Okay, let me be more honest: most days I read it to him at least five times. If he saw the book lying somewhere in the room, he was excited to read it, right that moment. And then to read it again.

My son has a lot of books about trucks, but this one has long been his favorite. It’s something about the art.

On the last page of the book is a short dedication from the illustrator, Carrie Eko-Burgess.

It says, “For my father, Charles Eko, who told me when I was little to quit tracing and start drawing.”

The first time I read that, in a 5:30 am up-with-the-little-one haze, my heart exploded a little.

“For my father, who told me when I was little to quit tracing and start drawing.” 

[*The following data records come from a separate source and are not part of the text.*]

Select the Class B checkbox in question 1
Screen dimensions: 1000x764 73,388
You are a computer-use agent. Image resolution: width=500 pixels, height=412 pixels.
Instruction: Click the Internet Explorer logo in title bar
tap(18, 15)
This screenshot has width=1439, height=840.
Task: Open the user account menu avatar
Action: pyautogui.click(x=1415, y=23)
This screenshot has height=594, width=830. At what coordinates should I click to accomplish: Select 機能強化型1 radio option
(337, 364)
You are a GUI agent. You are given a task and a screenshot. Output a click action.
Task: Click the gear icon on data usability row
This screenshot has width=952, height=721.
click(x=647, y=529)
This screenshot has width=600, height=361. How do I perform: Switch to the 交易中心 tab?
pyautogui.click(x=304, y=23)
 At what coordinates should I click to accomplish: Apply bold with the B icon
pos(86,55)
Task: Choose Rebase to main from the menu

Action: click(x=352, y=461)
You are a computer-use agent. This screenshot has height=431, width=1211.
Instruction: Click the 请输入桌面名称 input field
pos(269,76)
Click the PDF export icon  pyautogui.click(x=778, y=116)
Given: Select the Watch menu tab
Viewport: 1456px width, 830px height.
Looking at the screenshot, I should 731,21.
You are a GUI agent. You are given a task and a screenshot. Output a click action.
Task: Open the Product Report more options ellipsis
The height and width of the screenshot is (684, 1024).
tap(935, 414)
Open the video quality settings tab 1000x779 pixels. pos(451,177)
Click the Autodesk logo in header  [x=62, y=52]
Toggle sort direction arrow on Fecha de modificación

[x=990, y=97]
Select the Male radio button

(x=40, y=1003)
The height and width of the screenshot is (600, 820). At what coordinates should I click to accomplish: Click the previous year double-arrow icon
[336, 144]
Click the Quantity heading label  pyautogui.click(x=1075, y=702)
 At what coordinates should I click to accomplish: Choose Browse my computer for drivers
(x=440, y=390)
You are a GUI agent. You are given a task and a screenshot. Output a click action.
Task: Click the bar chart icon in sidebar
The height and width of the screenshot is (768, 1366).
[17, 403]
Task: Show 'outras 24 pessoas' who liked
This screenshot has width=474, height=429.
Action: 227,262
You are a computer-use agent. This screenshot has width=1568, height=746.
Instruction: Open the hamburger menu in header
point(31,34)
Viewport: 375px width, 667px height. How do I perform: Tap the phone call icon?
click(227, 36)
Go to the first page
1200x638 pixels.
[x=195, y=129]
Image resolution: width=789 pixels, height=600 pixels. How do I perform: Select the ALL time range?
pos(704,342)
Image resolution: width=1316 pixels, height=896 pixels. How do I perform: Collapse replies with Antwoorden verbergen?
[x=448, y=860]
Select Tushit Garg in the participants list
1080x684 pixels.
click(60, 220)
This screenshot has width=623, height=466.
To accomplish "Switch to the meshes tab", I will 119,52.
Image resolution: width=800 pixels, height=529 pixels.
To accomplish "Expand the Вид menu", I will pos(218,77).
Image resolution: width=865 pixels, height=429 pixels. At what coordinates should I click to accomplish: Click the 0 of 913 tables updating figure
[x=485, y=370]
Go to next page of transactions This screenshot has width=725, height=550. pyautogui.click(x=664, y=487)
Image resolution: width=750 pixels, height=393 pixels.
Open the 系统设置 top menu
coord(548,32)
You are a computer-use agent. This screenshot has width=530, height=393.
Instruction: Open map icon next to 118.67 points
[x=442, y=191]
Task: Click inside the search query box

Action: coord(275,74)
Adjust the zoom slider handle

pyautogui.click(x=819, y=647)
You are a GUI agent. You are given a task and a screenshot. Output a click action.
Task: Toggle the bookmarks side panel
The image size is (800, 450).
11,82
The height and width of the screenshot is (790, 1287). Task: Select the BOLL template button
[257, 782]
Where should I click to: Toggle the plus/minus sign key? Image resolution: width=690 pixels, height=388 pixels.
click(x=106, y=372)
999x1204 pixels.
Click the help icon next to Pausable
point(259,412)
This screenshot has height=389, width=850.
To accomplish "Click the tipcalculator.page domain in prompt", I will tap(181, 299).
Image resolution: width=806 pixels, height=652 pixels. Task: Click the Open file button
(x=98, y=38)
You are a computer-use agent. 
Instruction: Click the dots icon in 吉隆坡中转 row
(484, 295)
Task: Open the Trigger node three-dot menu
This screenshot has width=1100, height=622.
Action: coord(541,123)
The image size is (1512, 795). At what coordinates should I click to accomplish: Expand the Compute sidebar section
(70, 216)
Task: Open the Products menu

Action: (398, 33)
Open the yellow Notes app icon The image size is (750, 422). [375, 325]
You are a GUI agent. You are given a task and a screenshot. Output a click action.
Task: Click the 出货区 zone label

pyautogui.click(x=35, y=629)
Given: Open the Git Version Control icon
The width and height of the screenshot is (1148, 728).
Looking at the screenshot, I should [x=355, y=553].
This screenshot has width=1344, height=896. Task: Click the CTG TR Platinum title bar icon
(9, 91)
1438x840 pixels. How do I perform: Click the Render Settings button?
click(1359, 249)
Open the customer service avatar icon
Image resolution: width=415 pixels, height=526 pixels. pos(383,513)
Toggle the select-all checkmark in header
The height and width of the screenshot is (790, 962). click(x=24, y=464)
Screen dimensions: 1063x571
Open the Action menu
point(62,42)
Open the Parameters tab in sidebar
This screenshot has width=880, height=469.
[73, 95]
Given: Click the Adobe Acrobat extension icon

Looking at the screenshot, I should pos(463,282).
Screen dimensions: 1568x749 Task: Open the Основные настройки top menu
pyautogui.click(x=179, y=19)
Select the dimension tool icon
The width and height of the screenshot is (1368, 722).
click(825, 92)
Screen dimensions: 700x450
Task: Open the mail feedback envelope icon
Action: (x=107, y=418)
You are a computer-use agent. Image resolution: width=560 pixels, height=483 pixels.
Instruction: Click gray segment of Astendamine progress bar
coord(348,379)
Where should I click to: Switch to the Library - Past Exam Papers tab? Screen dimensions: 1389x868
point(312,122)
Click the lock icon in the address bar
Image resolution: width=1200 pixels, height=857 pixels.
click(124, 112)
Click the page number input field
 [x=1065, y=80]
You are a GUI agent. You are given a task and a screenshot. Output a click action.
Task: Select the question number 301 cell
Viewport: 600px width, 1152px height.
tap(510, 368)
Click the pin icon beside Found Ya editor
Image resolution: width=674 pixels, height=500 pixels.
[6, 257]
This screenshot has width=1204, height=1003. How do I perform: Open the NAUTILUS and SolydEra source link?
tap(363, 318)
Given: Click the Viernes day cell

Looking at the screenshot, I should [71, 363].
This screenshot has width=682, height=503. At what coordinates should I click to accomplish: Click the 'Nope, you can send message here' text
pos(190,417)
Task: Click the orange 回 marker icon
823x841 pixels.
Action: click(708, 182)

What a gift to receive that message from a parent.

What a gift we give when we remind someone that they are ready, and they are enough, to quit tracing, and start drawing.

Where in your life are you tracing, when really, something is within you that wants to draw?

And where are we as a society still tracing something – some older picture that is supposed to show us the right way to do things – when in fact, it’s time to draw something new?

Love to you,

Tara

A little postscript. When I wrote to Carrie to get her permission to use the book cover image in this post, she told me how vividly she can still remember the moment when her father said this to her. She told me movingly, that her dad is even pictured in the book, a member of the construction crew. And oddly enough, we also discovered that the very day she and I had been corresponding, she and my son had serendipitously crossed paths. Of all the places in the world, that day, they both were walking around the very same museum in San Francisco.